Discussion in 'Irrigation' started by instyle, May 21, 2007.

  1. instyle

    instyle LawnSite Senior Member
    from Canada
    Posts: 380

    I will be installing a drip irrigation system, I have 300 bushes to water, if i am using .6 gph emitters, that is 3 gph(ish). how long of a 3/4" line can i run?
  2. CAPT Stream Rotar

    CAPT Stream Rotar LawnSite Fanatic
    Posts: 5,911

    i was asking the same question about 1 inch poly
  3. Flow Control

    Flow Control LawnSite Bronze Member
    Posts: 1,267

  4. CAPT Stream Rotar

    CAPT Stream Rotar LawnSite Fanatic
    Posts: 5,911

    who/drip maker or poly maker?
  5. Remote Pigtails

    Remote Pigtails LawnSite Senior Member
    Posts: 581

    Rotar I know fisher covered this. Every company who makes a piping product has specs. If a 3/4" poly runs for 10,000' it will allow for fewer gpm than one that runs for 10'. One practice service people lose is that since we rarely design we quit checking spec sheets.
  6. PurpHaze

    PurpHaze LawnSite Fanatic
    Posts: 5,496

  7. PurpHaze

    PurpHaze LawnSite Fanatic
    Posts: 5,496

    Length of run and GPM you'll be allowed to carry effectively depends on many variables; type of PVC pipe, starting PSI, total GPM used along the way, etc.
  8. WaterGuru

    WaterGuru LawnSite Member
    from Florida
    Posts: 39

    You will need 3 gpm if you figure 300 emitters at .6 gph. If you figure the planting is normal 2 feet apart, thats going to make the length you need to cover approximately 600 feet. 600 feet of 3/4 pvc will have a friction loss of 2.76 gpm. Depending on the distance from you point of connection and how much pressure and how many gpm you start out with. Add another .46 gpm loss per 100 feet. You will need 3 gpm for your emitters, plus another 3 (rounded up) for loss totaling 6 gpm. Then add the loss you will have from you point of connection to the first plant. Just for craps and giggles lets say its another 100 feet. So you will need to add another .46 gpm of loss to that, for a total of 6.50 gpm of water needed. If you do not have that to start out with your screwed.
    Naturally all these numbers were pulled out of my *** actual number will differ.
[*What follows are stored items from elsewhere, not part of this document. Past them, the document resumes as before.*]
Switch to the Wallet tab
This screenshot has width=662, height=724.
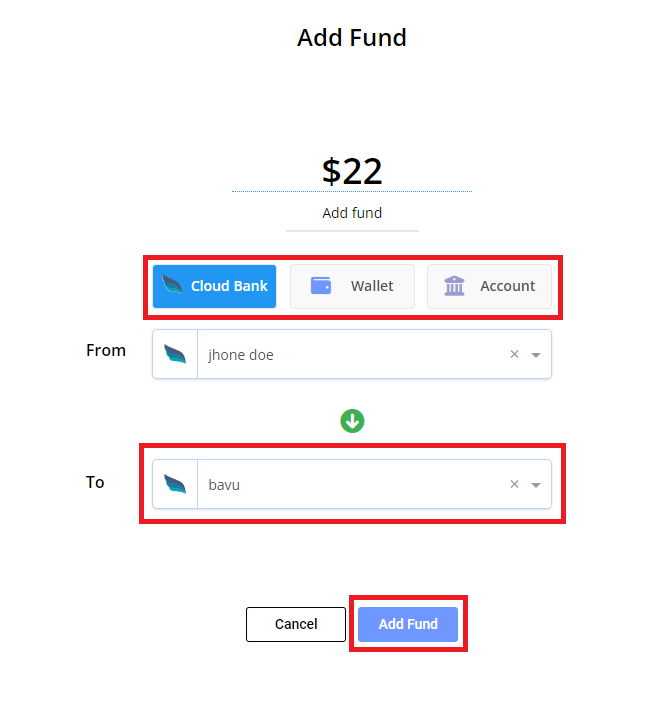coord(352,286)
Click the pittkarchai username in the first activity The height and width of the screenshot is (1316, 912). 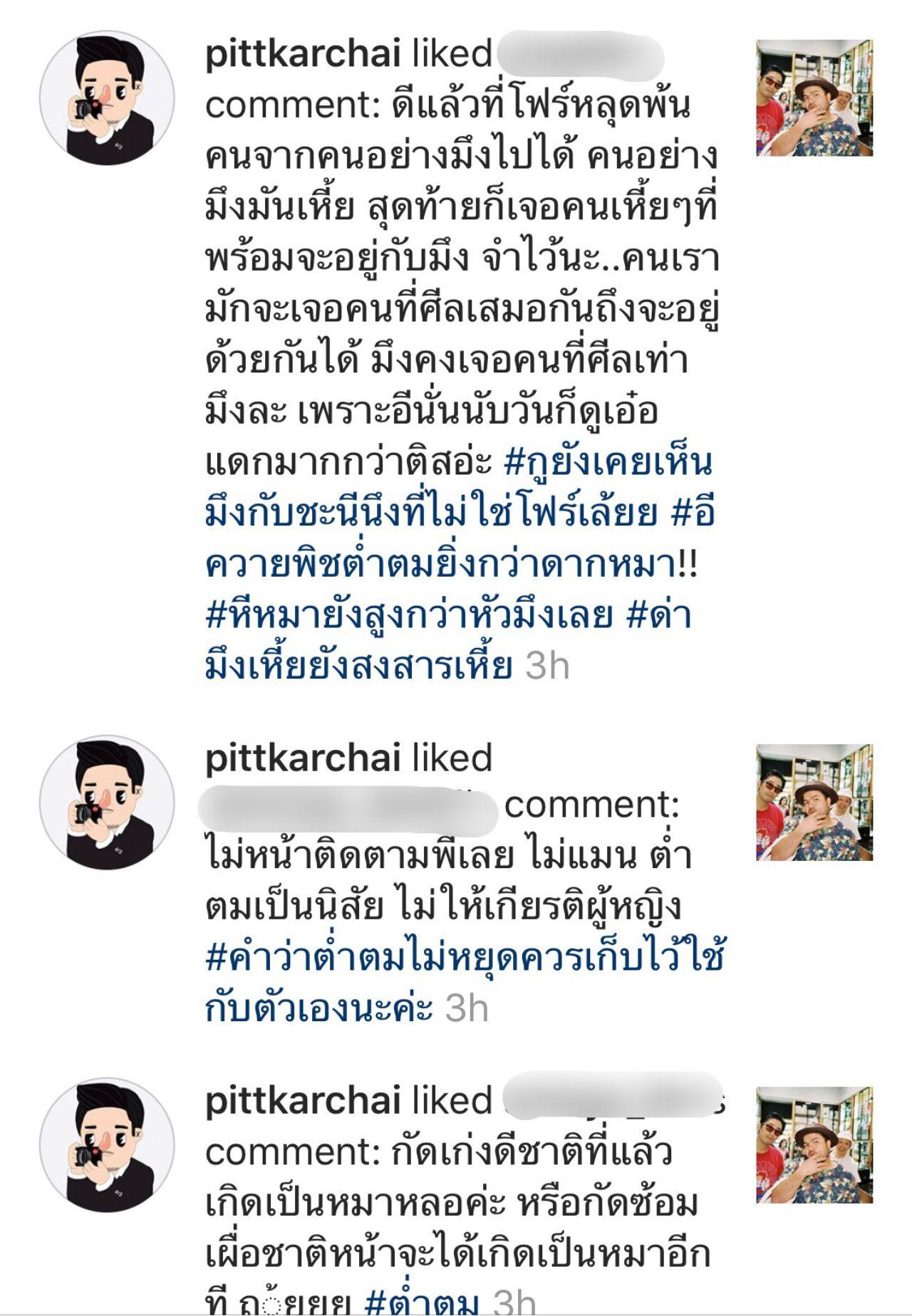coord(302,55)
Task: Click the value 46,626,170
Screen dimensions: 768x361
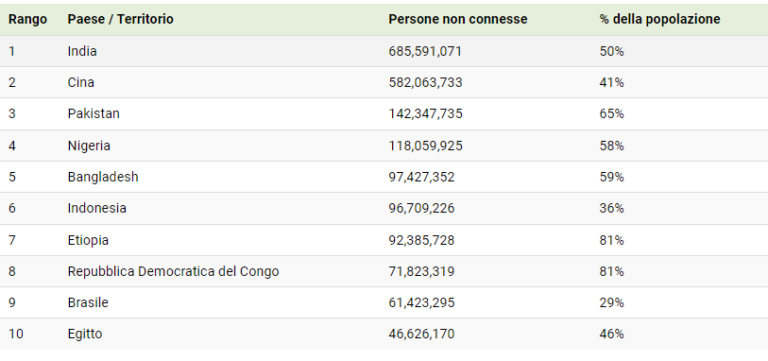Action: point(421,334)
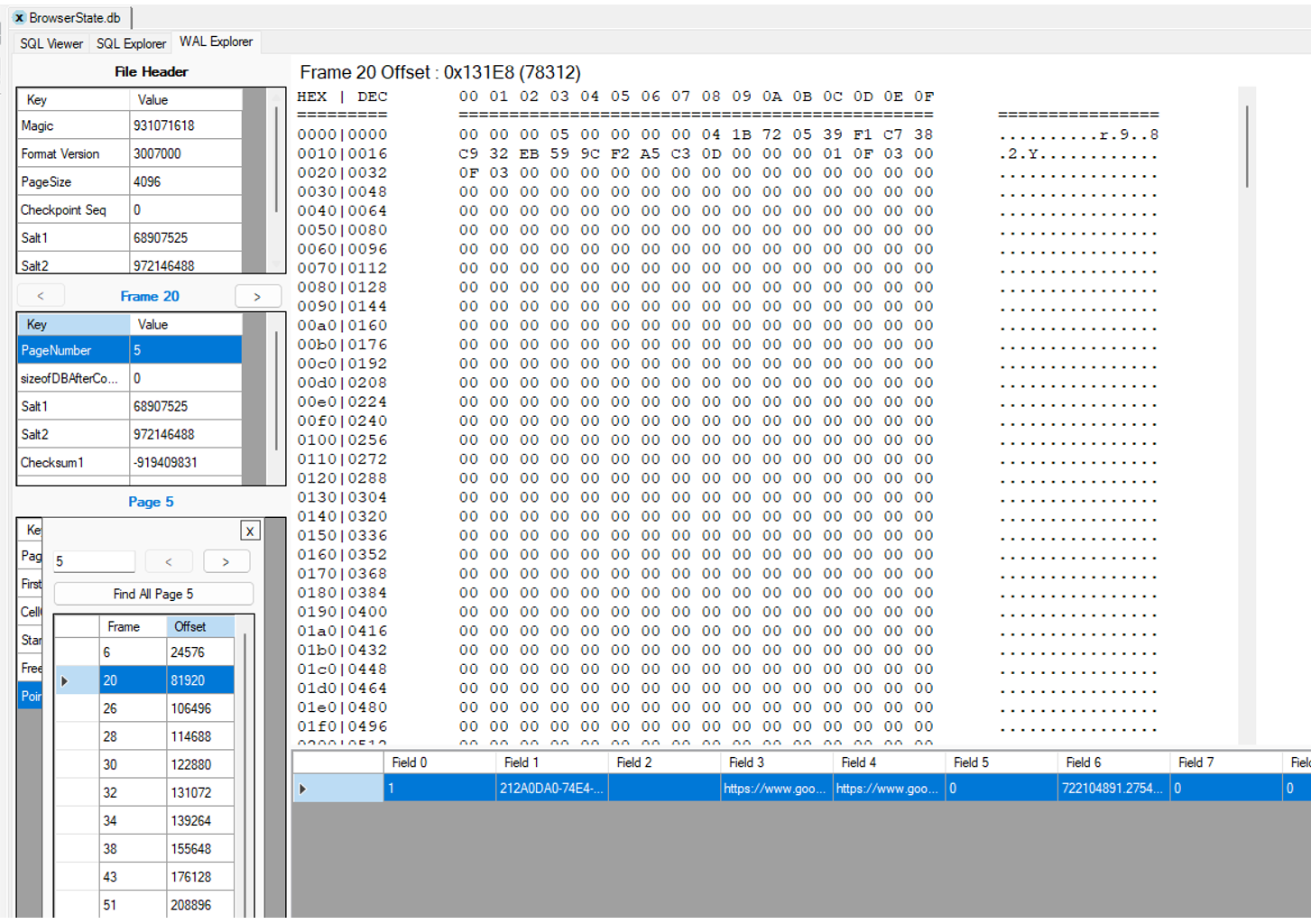This screenshot has height=924, width=1311.
Task: Open the SQL Explorer tab
Action: pos(131,43)
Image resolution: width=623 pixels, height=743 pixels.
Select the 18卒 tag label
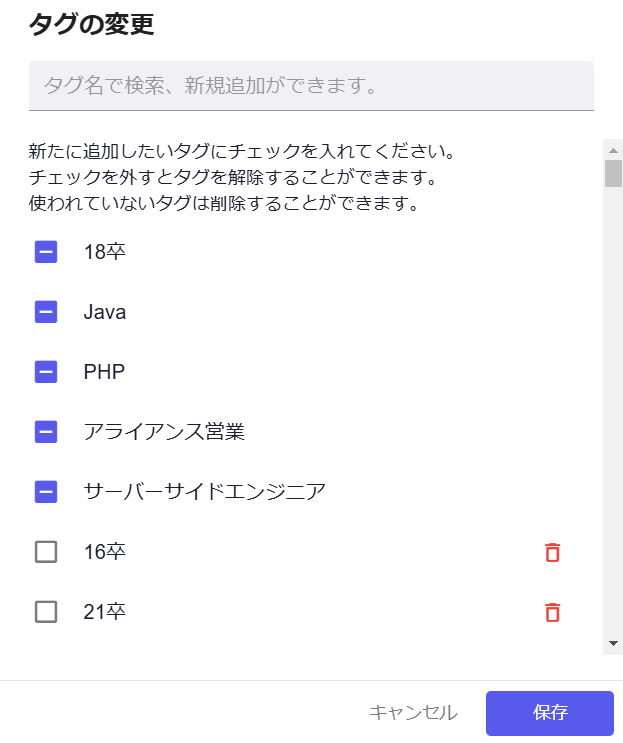(x=105, y=252)
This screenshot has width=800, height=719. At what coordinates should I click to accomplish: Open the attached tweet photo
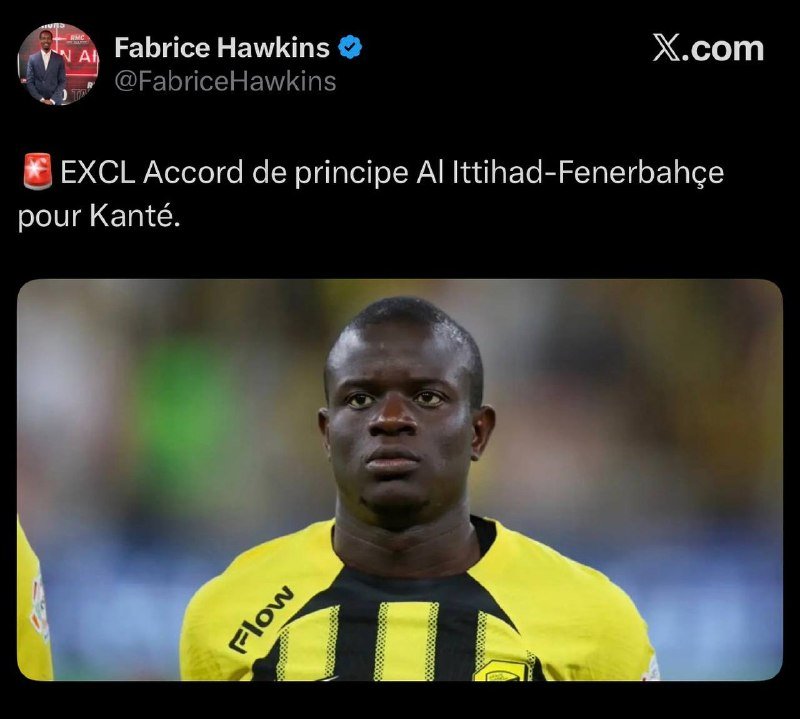click(x=399, y=480)
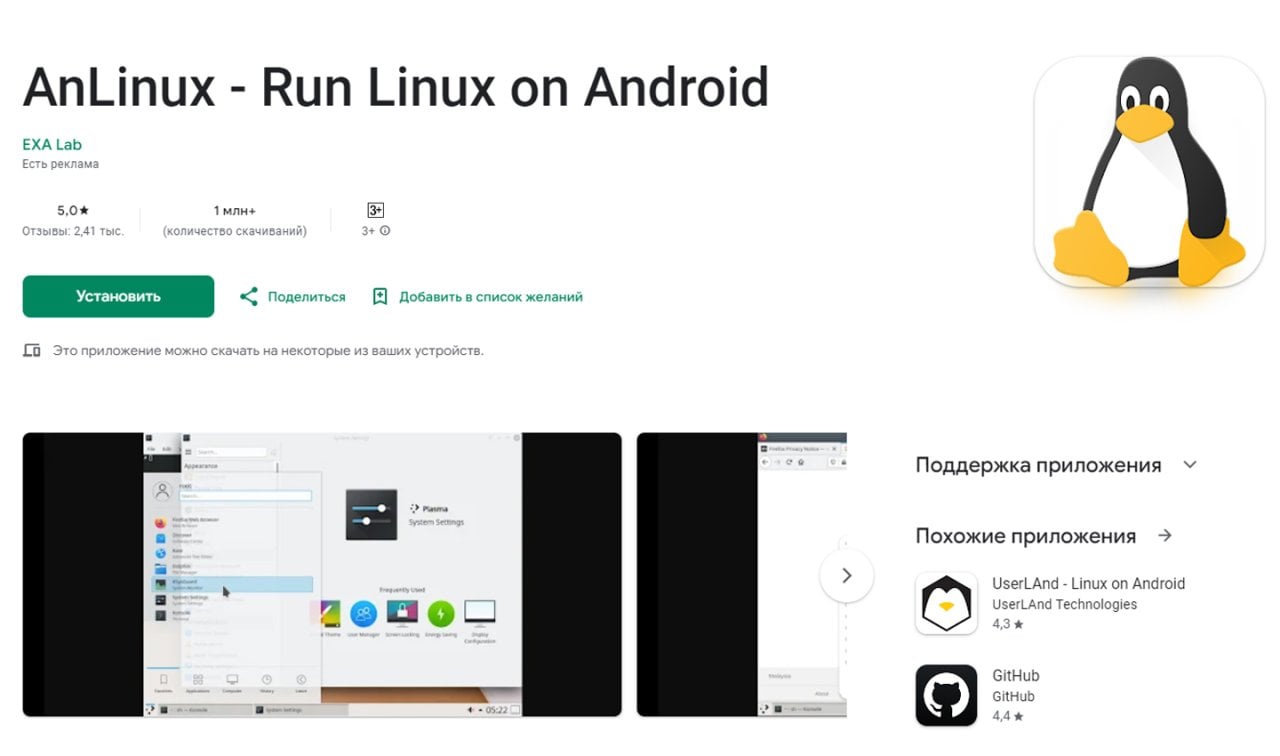Share the app using the share icon

[x=249, y=296]
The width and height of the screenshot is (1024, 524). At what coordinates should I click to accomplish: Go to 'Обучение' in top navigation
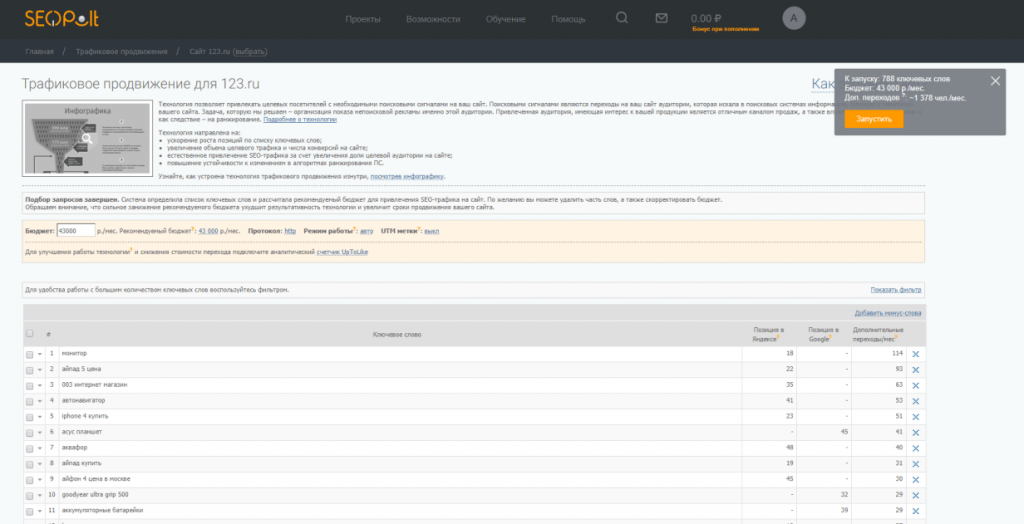505,19
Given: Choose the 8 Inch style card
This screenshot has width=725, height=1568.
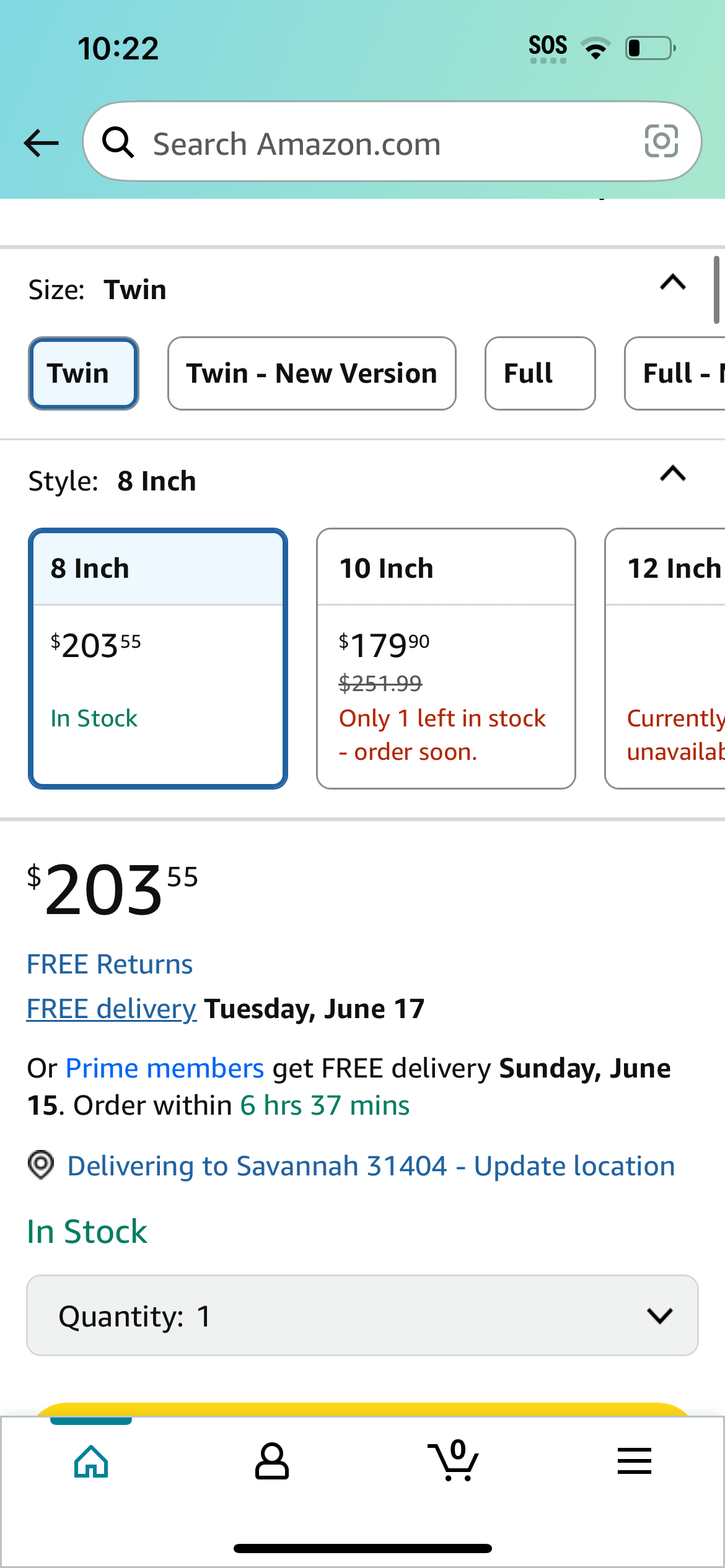Looking at the screenshot, I should [158, 658].
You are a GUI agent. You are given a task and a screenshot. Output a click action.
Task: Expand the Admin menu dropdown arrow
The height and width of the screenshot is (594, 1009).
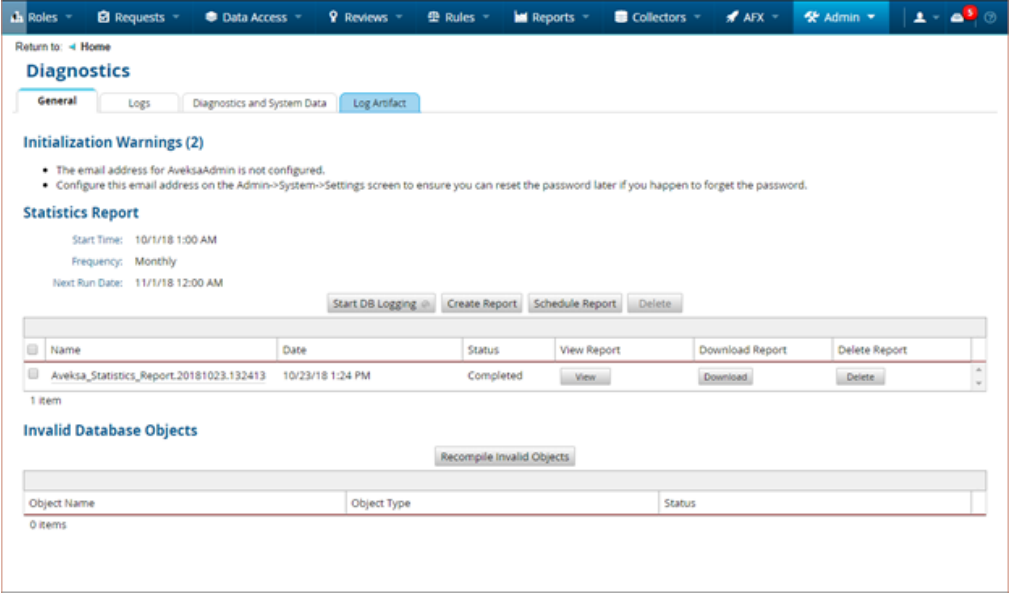[871, 17]
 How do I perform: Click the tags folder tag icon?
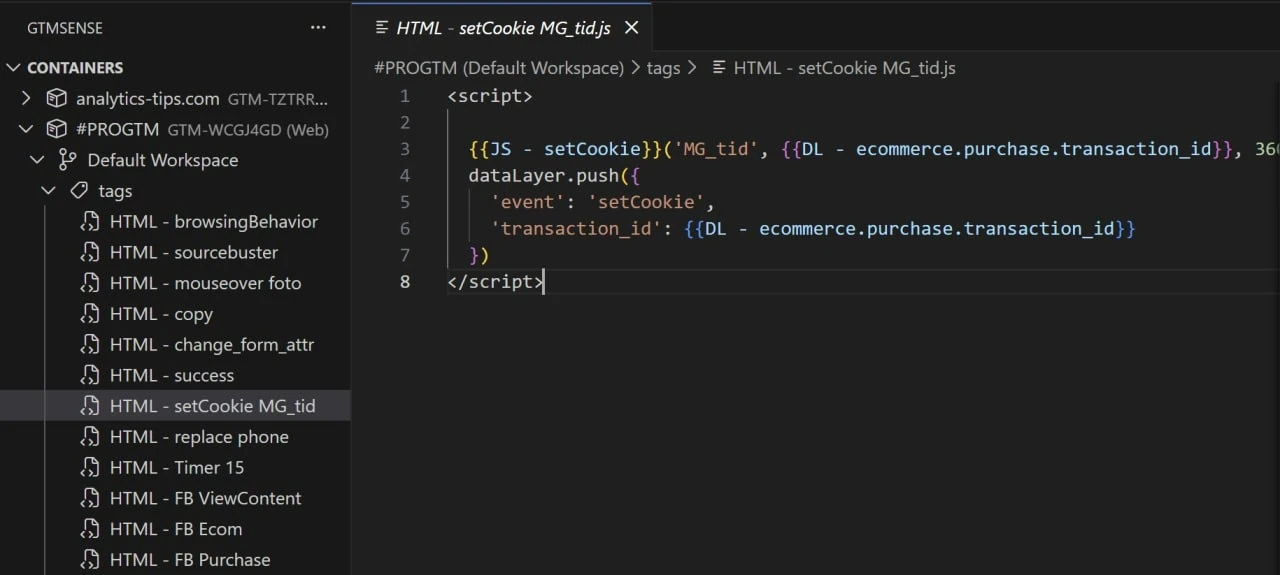(78, 191)
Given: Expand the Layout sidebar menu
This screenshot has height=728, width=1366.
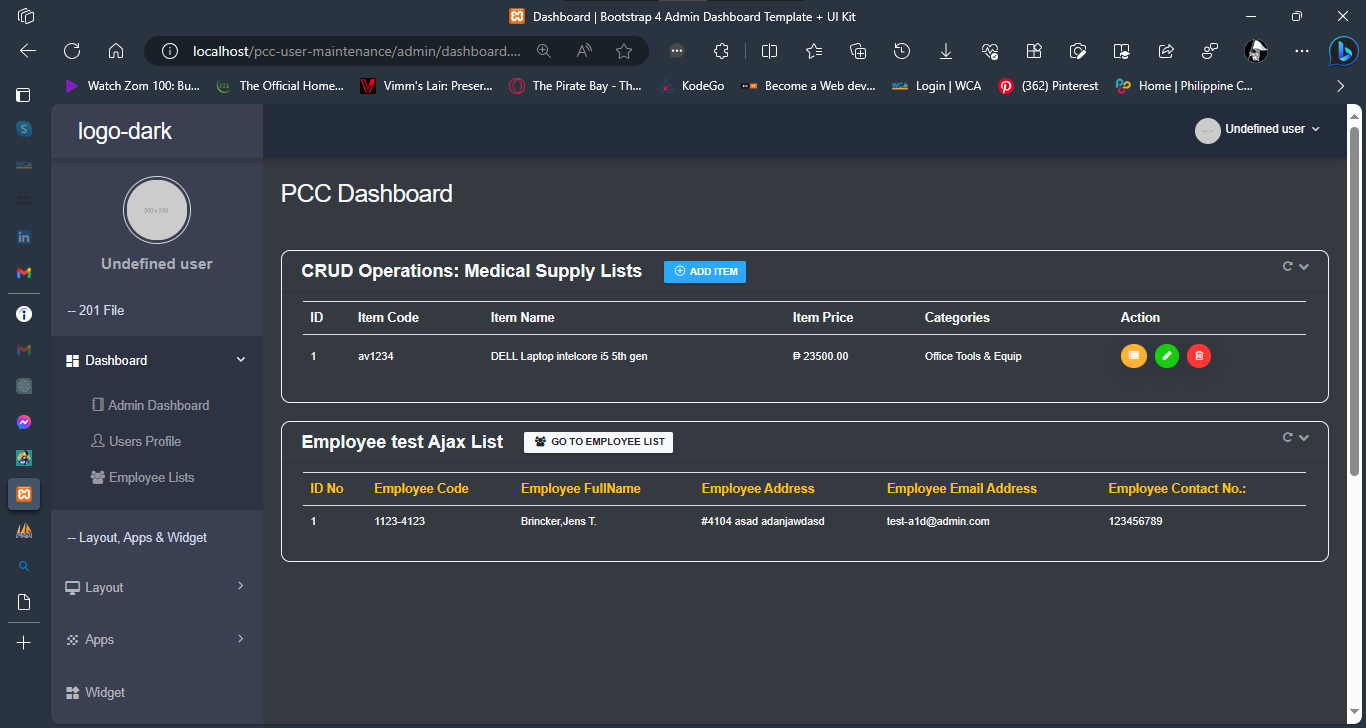Looking at the screenshot, I should pyautogui.click(x=157, y=587).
But hopefully you get the idea of how to figure it out
  9. bicmudpuppy

    bicmudpuppy LawnSite Silver Member
    Posts: 2,781

    OK, we've seen this kind of crap before and I've just got to KNOW. Where do these people get GPM loss from a friction chart??? You lose PRESSURE, not flow. You lose PRESSURE from the friction of the FLOW. If you lost FLOW, you would not be losing anything to friction, you would be gaining because the flow was reduced. No, its not ROCKET science, but it is SCIENCE. The info is there for anyone to read. It isn't that hard to understand with some base knowledge (my 13 year old has a fair grasp now, but he's been lugging pipe with me since he was three). If I needed 3 gpm of FLOW, and I was running drip irrigation, I would not sweat the charts for 3/4" pipe unless I the run was a lot longer than 600'. Now, if I needed more than 30psi, I might get worried, but since we should all know that 1/2" pipe is more than adequate for most runs of 5gpm or less, then figuring the piping at 3/4" already has plenty of room built in for pressure loss. If we were running ONE pgp @ 3gpm at the end of a 600' run of 3/4. I might be inclined to get a chart out and make sure I wasn't losing enough PRESSURE to make a difference, BUT I am still reasonably sure w/o getting out said chart the PRESSURE loss of 3/4" classs or sch pipe is less than 3psi/100' and I don't see that being a problem for a 3gpm system.
    We are using pressure compensating emmiters? They are rated to emmit that .6gpm over a range of 20+psi? Sounds like we are good to go.